Kumārila’s view:—Kumārila, the celebrated scholar of the Mīmāṃsa school, also denies the sphoṭa theory and asserts like the Vaiśeshika that the significance belongs to the letters themselves and not to any special sphoṭa or name. To prove this he first proves that the letter-forms are stable and eternal and suffer no change on account of the differences in their modes of accent and pronunciation. He then goes on to show that the sphoṭa view only serves to increase the complexity without any attendant advantage. Thus the objection that applies to the so-called defect of the letter-denotation theory that the letters cannot together denote a thing since they do not do it individually, applies to the name-denotation of the sphoṭa theory, since there also it is said that though there is no sphoṭa or name corresponding to each letter yet the letters conjointly give rise to a sphoṭa or complete name (Ślokavārttika, Sphoṭavāda, śl. 91–93).

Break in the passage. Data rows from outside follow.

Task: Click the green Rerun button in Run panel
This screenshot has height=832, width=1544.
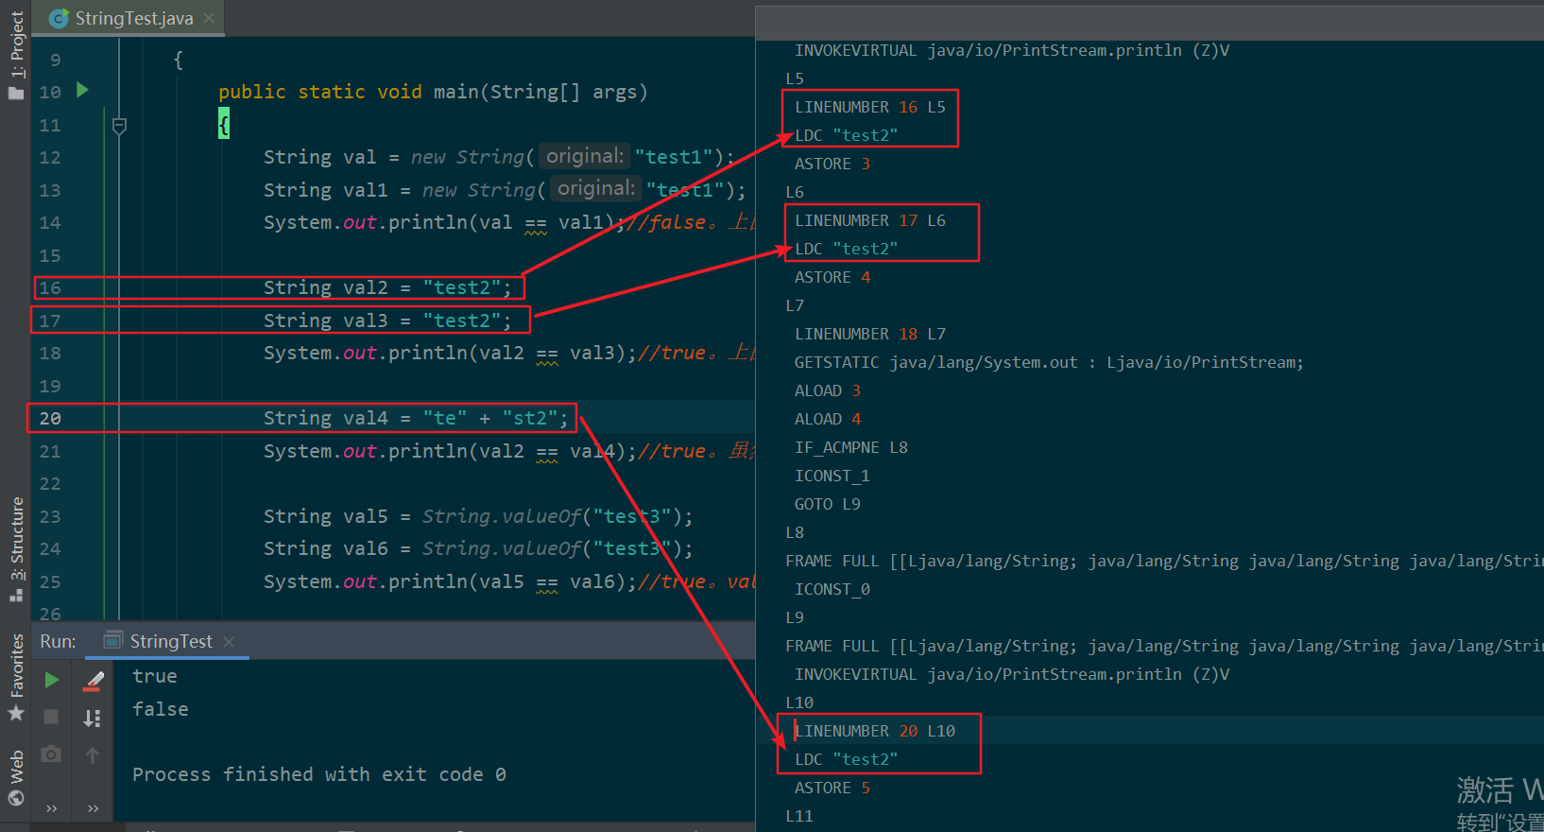Action: pos(52,680)

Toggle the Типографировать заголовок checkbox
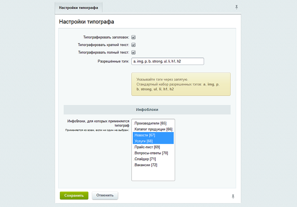pyautogui.click(x=133, y=37)
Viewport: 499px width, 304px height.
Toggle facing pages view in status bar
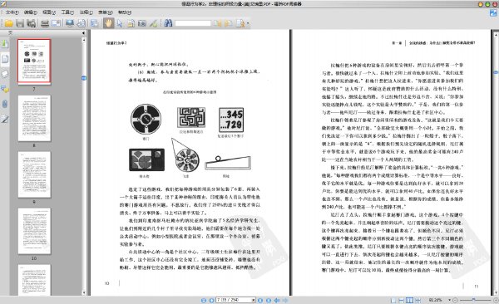(x=409, y=300)
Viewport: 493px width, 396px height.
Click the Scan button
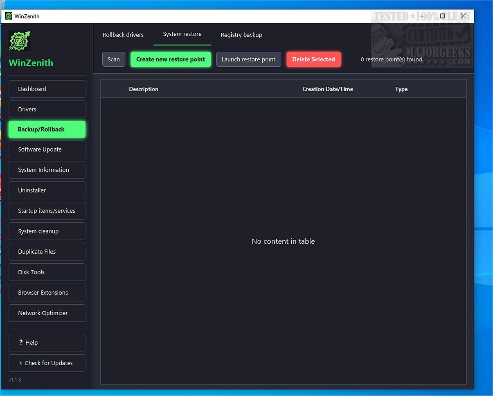click(114, 59)
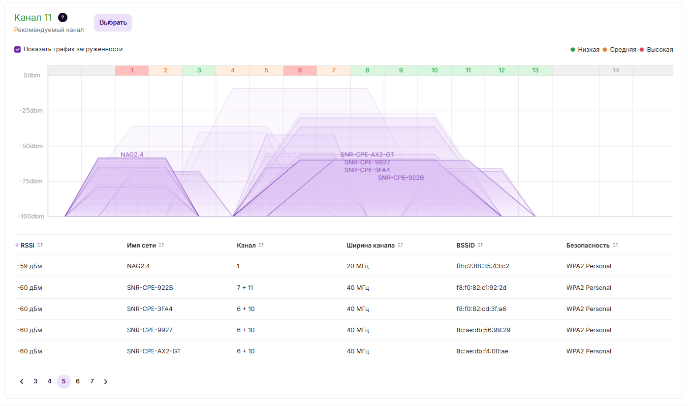Click NAG2.4 label on the graph

pos(132,155)
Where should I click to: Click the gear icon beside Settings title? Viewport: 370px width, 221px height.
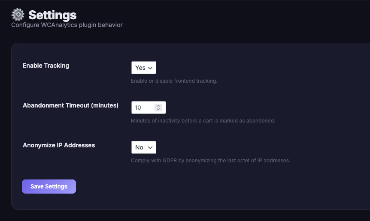[18, 15]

The letters, however, are helped by their potencies (saṃskāras) in denoting the object, or the meaning. The sphoṭa theory has, according to Kumārila and Pārthasārathi, also to admit this saṃskāra of the letters in the manifestation of the name or the śabda-sphoṭa, whereas they only admit it as the operating power of the letters in denoting the object or the thing signified. Saṃskāras according to Kumārila are thus admitted both by the sphoṭa theorists and the Kumārila school of Mīmāṃsa, only with this difference that the latter with its help can directly denote the object of the signified, whereas the former have only to go a step backwards in thinking their saṃskāra to give rise to the name or the śabda-sphoṭa alone (Nyāyaratnākara, Sphoṭavāda, śl. 104).
Kumārila says that he takes great pains to prove the nullity of the sphoṭa theory only because if the sphoṭa view be accepted then it comes to the same thing as saying that words and letters have no validity, so that all actions depending on them also come to lose their validity (Ślokavārttika, Sphoṭavāda, śl. 137).
Prabhākara.—Prabhākara also holds the same view; for according to him also the letters are pronounced in a definite order; though when individually considered they are momentary and evanescent, yet they maintain themselves by their potency in the form of a pāda or name, and thus signify an object. Thus Śāliknātha Miśra says in his Prakaraṇa Pañcikā, p. 89: “It is reasonable to suppose that since the later letters in a word are dependent upon the perception of a preceding one some special change is wrought in the letters themselves which leads to the comprehension of the meaning of a word.... It cannot be proved either by perception or by inference that there is any word apart from the letters; the word has thus for its constituents the letters.”